*Verilen Metin*
——————————
Ancak: Kırım Tatarlarının bölgeye dönmeleri üzerine, restore edilerek yeniden ibadete açılmıştır.
Burada, özellikle “nikah töreni” ne denk gelirseniz, tören ilginizi çekecektir.

Ukrayna Kırım Simferopol
Ukrayna Kırım Simferopol

 

KARAY KENESASI

Camii Kebir’in hemen yanında, Karaimskaya sokağındadır. Burası: Karay Türklerine ait bir ibadethanedir. Ancak: geçmiş dönemde bir radyo istasyonu olarak kullanılmış, yakın zamanda ise, yeniden ibadethane olarak kullanılmak üzere değerlendirilmiştir.

 

TARİH MÜZESİ

Pazartesi günleri hariç, diğer günler açıktır. Burada: şehir sakinlerinden toplanan koleksiyon sergilenmektedir. Bu koleksiyonda: 19-20’nci yüzyıl sanatçılarına ait resimler, şehrin eski resimleri ve kartpostalları bulunmaktadır.

 

ÜLKE MÜZESİ-KIRIM CUMHURİYETİ BÖLGE MÜZESİ

Puşkin ve Hoholya sokaklarının kesiştiği yerdedir. Müzede: Kırım’ın tarihi haritaları, silahlar, yerel giysiler ve mezar taşları gibi objeler sergilenmektedir.

Ukrayna Kırım Simferopol

ETNOĞRAFYA MÜZESİ

Vul Puşkin bölgesindeki, küçük ve mütevazi müze: pazartesi ve Çarşamba günleri hariç, her gün saat: 09.00-17.00 arasında açıktır.
Burada bölgenin kabartma haritası ilgi çekmektedir. Bunun dışında, yine müzede 50 kadar küçük renkli heykelden oluşan bir koleksiyon sergilenmektedir.

Ukrayna Kırım Simferopol
Ukrayna Kırım Simferopol

 

ST ALEXANDER NEVSKY KİLİSESİ-ÜÇ AZİZLER KİLİSESİ

Etnoğrafya Müzesinin hemen yakınında; Rozy Lüksemburg St-Pobedy meydanındadır.
Kilise: kubbeli yapısı ile dikkat çeker. Şehrin ana dini mabedidir. Yapı: 1787 yılında, Aziz Alexander Nevsky’i onurlandırmak için: şehri ziyaret eden Rus İmparatoriçesi Catherina tarafından gündeme getirilmiştir.
——————————
*Görev 1*
Simferopol hakkındaki metne göre aşağıdakileri yanıtlayın:
(a) Karay Kenesası geçmiş dönemde ne olarak kullanılmıştır?
(b) Etnoğrafya Müzesi hangi günler kapalıdır?
(c) Ülke Müzesi hangi sokakların kesiştiği yerdedir?
*Görev 2*
Simferopol metninden, "TARİH MÜZESİ" sözcüklerinin geçtiği yerden başlayıp "ve kartpostalları bulunmaktadır." sözcüklerinden sonra biten bölümü düzenleyerek yeniden yazın; "kartpostalları" yerine "fotoğrafları" koyun.
——————————
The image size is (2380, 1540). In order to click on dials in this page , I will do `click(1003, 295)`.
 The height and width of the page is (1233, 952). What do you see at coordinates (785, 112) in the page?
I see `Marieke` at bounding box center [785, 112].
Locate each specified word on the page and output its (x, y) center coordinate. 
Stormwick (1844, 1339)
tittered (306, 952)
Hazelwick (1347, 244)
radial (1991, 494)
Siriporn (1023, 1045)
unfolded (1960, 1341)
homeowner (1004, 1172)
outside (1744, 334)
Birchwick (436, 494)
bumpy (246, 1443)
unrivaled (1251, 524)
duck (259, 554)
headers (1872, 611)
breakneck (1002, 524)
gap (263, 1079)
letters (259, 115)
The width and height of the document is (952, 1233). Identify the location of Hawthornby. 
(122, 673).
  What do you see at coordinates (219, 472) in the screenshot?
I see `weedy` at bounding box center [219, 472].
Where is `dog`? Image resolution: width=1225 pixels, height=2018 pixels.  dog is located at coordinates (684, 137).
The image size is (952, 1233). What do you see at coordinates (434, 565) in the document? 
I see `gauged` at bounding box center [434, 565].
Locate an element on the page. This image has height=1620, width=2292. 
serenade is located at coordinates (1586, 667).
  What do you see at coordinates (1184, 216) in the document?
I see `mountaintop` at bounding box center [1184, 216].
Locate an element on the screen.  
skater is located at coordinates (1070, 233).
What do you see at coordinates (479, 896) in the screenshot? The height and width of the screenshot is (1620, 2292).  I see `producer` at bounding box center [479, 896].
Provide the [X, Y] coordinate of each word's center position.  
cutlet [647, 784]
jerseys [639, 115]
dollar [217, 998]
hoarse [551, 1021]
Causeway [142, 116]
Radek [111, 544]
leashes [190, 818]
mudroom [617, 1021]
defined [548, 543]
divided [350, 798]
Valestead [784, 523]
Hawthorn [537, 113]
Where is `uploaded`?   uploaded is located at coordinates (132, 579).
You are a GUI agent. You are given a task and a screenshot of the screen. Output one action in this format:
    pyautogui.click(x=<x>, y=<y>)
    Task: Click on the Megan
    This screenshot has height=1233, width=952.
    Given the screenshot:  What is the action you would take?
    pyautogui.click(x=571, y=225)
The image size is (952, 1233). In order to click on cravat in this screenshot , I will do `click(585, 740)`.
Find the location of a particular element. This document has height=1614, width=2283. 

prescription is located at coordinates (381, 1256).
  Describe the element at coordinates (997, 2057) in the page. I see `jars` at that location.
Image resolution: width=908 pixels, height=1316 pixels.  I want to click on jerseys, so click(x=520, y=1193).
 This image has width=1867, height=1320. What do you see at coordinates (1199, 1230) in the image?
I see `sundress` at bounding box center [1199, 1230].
——————————
*Yanıt 1*
(a) Bir radyo istasyonu olarak.
(b) Pazartesi ve çarşamba günleri.
(c) Puşkin ve Hoholya sokaklarının kesiştiği yerde.

*Yanıt 2*
TARİH MÜZESİ

Pazartesi günleri hariç, diğer günler açıktır. Burada: şehir sakinlerinden toplanan koleksiyon sergilenmektedir. Bu koleksiyonda: 19-20’nci yüzyıl sanatçılarına ait resimler, şehrin eski resimleri ve fotoğrafları bulunmaktadır.